**TASK TO CARRY OUT**
What number of lines in the data below contain the string "Espero"? Answer with that number alone.

START DATA SUPPLIED

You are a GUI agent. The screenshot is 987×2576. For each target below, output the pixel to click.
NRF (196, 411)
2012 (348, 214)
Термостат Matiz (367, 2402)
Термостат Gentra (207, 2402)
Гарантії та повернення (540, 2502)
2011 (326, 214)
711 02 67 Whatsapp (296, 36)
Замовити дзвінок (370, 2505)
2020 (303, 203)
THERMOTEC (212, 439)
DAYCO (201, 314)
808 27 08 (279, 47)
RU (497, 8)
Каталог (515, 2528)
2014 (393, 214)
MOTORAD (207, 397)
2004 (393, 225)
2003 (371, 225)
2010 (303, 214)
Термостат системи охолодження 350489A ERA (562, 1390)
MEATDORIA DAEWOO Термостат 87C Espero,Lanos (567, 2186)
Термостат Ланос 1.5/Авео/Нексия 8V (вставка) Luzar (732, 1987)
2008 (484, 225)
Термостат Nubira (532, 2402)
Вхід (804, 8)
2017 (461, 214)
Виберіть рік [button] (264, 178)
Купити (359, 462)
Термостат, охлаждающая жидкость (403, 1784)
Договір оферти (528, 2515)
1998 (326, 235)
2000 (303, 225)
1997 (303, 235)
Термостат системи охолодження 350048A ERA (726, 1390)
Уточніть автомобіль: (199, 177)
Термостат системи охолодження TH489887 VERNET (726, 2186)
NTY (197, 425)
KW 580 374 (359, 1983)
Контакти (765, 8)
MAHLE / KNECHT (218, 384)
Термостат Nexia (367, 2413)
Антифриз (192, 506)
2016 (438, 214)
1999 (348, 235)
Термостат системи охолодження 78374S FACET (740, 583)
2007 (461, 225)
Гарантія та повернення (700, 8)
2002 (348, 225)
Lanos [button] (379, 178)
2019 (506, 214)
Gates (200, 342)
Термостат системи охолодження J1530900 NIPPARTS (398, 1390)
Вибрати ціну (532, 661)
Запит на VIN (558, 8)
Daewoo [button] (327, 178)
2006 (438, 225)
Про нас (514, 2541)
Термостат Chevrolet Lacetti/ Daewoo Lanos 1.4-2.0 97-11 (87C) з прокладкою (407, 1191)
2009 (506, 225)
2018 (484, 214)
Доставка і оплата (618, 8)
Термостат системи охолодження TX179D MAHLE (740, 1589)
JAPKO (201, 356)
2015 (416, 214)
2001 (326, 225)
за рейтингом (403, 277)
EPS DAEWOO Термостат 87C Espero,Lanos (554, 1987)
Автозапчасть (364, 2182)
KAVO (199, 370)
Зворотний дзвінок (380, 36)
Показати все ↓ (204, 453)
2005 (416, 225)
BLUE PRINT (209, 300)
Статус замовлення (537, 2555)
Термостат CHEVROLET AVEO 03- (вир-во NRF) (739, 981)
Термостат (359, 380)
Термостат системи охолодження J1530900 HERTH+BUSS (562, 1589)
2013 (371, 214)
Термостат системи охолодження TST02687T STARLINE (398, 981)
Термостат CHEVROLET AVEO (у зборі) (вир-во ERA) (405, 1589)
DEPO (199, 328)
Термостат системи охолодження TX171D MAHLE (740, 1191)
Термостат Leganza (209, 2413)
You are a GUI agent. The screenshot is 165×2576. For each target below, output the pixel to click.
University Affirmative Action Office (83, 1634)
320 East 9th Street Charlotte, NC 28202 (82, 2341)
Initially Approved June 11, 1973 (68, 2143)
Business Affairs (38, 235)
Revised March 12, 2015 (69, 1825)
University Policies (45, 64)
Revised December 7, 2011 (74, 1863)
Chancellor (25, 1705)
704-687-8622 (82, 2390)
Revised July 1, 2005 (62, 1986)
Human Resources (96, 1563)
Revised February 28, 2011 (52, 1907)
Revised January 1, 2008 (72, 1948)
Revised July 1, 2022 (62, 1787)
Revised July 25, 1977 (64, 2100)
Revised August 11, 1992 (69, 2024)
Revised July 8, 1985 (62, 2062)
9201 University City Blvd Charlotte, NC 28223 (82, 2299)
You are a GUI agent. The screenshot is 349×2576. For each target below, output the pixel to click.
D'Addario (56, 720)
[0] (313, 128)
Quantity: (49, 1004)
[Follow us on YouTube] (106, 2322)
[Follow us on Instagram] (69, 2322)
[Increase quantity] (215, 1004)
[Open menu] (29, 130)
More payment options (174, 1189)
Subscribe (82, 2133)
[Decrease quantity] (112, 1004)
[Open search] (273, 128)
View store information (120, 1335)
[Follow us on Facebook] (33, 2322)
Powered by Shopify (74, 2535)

END DATA SUPPLIED

**RESULT**
2